[EXERCISE DIRECTIONS]: Replace "agent" with "assistant" in everything from the start of the data down to and including the line containing "The width and", keeping all else unchanged. Return only those lines.

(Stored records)

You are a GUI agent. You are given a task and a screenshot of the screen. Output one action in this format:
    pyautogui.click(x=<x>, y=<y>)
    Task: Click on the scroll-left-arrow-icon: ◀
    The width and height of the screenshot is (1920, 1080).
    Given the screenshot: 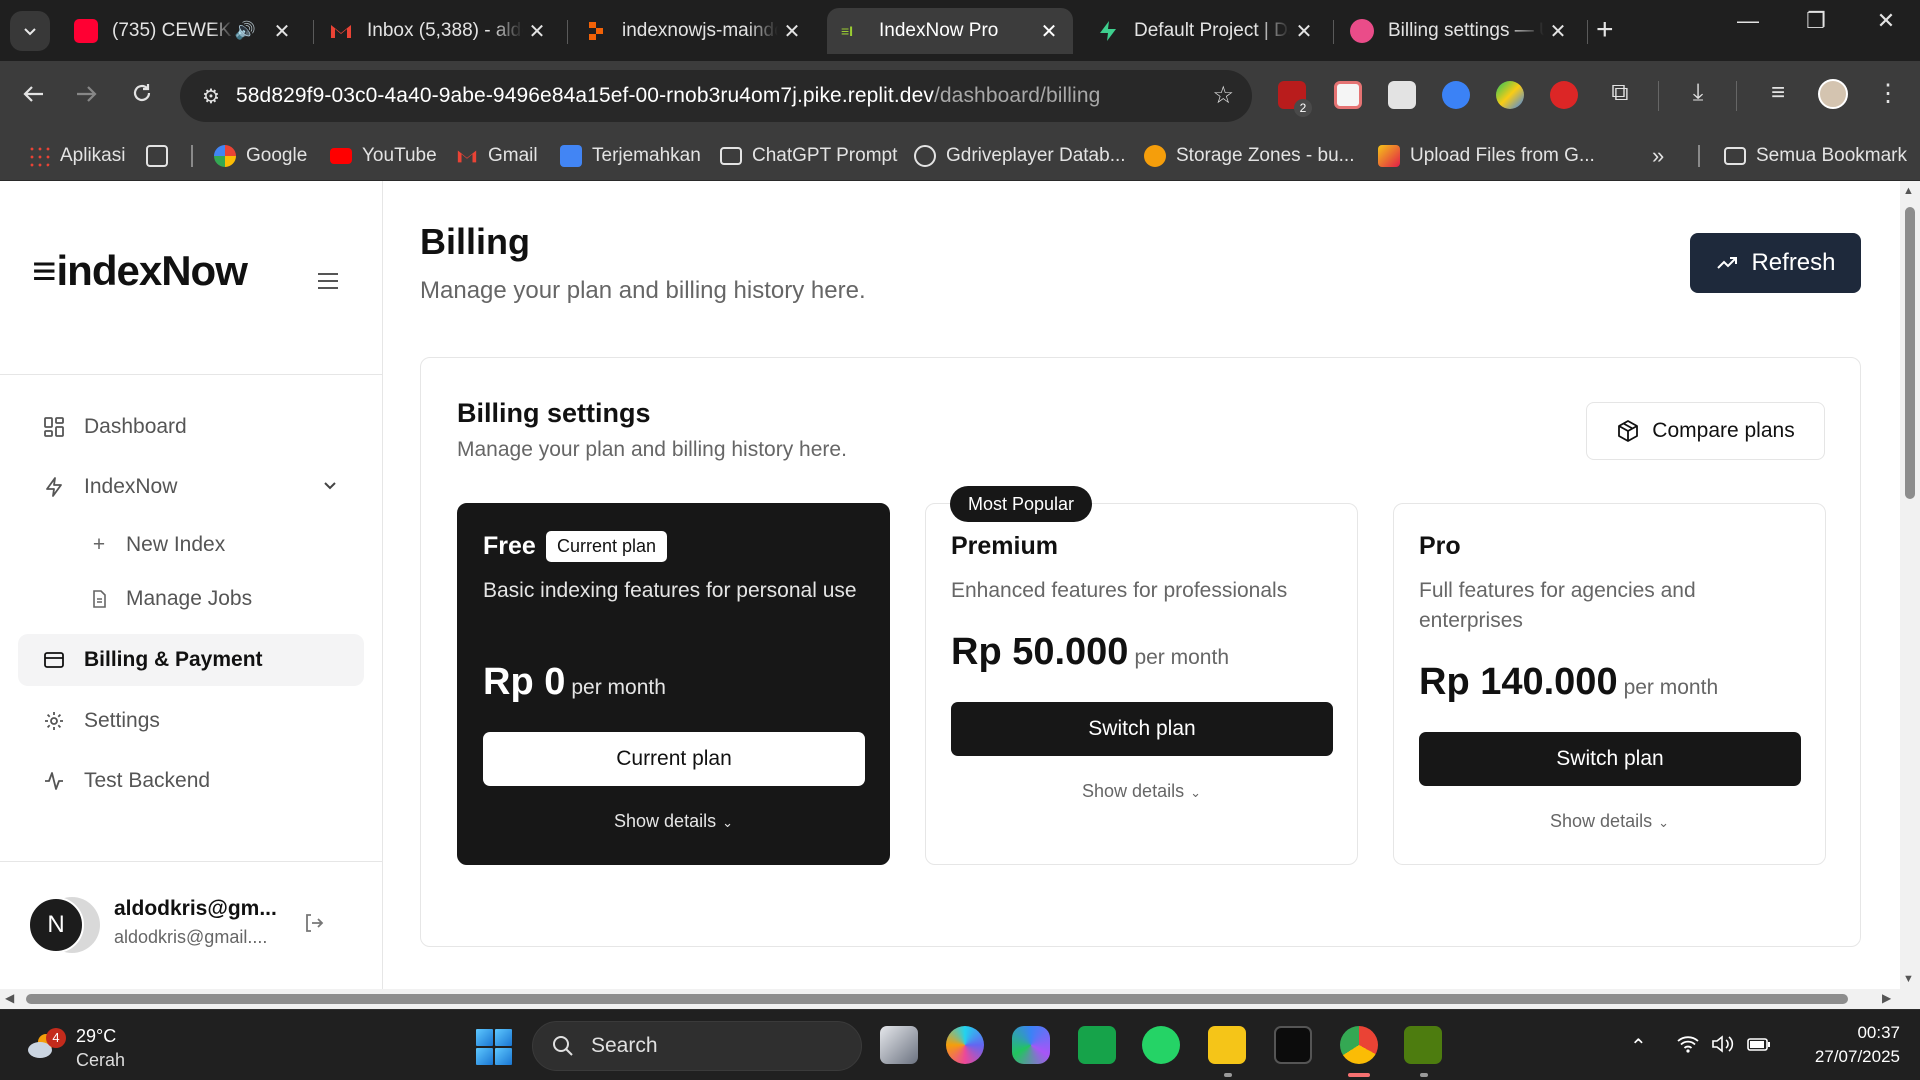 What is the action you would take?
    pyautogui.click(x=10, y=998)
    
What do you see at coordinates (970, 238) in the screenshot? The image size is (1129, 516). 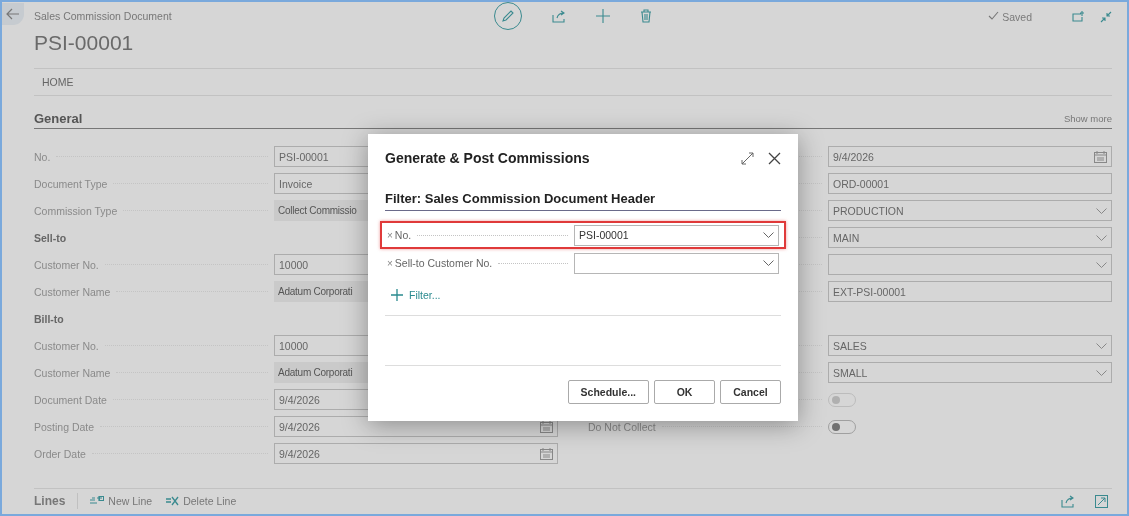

[WORKED SOLUTION]:
You are a GUI assistant. You are given a task and a screenshot of the screen. Output one action in this format:
    pyautogui.click(x=<x>, y=<y>)
    Task: Click on the scroll-left-arrow-icon: ◀
    The width and height of the screenshot is (1920, 1080).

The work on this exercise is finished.